> _Brief_:
Convert the items starting with the line containing "Locate an element on the screen. The" and going on through the line containing "pyautogui.click(x=299, y=180)" into a JSON list of strings. Use one string per line and skip blank lines.

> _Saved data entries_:
• • • •

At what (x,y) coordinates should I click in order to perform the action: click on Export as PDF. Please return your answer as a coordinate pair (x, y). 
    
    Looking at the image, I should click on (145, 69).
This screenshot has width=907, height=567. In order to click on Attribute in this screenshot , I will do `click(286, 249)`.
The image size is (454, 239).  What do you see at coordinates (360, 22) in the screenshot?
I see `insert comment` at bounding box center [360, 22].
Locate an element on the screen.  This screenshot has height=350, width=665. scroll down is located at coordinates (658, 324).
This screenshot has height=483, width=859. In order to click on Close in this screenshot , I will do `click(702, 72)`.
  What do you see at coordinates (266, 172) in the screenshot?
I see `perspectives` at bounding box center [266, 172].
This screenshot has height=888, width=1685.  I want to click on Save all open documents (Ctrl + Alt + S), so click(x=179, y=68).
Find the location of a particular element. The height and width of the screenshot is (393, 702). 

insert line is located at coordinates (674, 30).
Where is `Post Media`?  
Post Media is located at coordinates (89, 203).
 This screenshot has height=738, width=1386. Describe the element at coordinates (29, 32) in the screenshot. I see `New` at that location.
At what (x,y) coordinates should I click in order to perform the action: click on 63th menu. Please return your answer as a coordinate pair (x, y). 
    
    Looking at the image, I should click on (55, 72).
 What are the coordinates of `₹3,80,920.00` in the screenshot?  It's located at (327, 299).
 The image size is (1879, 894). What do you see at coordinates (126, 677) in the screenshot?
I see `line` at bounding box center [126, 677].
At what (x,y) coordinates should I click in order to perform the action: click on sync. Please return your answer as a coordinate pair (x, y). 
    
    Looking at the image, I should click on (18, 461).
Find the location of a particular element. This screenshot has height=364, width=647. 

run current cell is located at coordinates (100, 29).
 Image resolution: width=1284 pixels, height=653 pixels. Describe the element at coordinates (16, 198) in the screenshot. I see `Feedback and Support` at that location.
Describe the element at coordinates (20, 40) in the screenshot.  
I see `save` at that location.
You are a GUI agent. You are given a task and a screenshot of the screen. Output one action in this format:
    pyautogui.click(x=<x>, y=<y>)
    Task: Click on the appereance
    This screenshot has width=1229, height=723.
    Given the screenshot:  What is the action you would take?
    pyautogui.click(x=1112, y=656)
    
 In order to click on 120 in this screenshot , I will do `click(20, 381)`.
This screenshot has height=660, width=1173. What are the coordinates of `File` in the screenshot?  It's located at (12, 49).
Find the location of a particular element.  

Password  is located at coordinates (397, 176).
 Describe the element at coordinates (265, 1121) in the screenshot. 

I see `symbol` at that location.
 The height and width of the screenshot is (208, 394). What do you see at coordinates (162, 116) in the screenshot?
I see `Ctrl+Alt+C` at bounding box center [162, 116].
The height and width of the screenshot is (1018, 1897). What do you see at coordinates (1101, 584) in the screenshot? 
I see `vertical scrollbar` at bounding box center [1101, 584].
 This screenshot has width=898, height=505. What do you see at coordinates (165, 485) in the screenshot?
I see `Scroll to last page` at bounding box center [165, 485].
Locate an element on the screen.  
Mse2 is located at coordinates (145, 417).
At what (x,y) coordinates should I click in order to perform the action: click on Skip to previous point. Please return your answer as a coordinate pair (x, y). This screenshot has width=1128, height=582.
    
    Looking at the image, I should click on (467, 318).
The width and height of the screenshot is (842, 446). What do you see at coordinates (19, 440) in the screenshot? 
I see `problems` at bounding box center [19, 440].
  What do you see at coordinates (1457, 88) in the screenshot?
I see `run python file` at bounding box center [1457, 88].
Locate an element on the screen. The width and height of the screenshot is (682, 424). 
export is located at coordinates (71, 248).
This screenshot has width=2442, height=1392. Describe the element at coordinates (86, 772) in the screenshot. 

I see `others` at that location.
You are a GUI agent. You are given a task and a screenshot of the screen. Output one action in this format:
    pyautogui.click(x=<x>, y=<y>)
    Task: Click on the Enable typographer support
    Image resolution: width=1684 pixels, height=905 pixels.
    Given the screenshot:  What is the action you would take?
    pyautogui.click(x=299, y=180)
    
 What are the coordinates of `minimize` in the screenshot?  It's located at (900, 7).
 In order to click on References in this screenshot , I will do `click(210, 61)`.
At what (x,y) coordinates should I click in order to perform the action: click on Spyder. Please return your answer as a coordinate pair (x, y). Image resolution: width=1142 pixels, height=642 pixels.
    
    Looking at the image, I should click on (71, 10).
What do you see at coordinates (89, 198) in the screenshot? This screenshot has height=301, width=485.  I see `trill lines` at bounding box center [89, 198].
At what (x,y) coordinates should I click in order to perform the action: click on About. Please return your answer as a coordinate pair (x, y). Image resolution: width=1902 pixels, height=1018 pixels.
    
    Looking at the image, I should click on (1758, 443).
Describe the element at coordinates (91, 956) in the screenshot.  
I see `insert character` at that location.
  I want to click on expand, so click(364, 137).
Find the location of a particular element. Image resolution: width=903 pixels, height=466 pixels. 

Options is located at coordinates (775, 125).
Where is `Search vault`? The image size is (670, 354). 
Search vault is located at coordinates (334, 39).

• • • •

> _The result_:
[
  "Locate an element on the screen. The width and height of the screenshot is (682, 424). ",
  "export is located at coordinates (71, 248).",
  "This screenshot has width=2442, height=1392. Describe the element at coordinates (86, 772) in the screenshot. ",
  "I see `others` at that location.",
  "You are a GUI agent. You are given a task and a screenshot of the screen. Output one action in this format:",
  "    pyautogui.click(x=<x>, y=<y>)",
  "    Task: Click on the Enable typographer support",
  "    Image resolution: width=1684 pixels, height=905 pixels.",
  "    Given the screenshot:  What is the action you would take?",
  "    pyautogui.click(x=299, y=180)"
]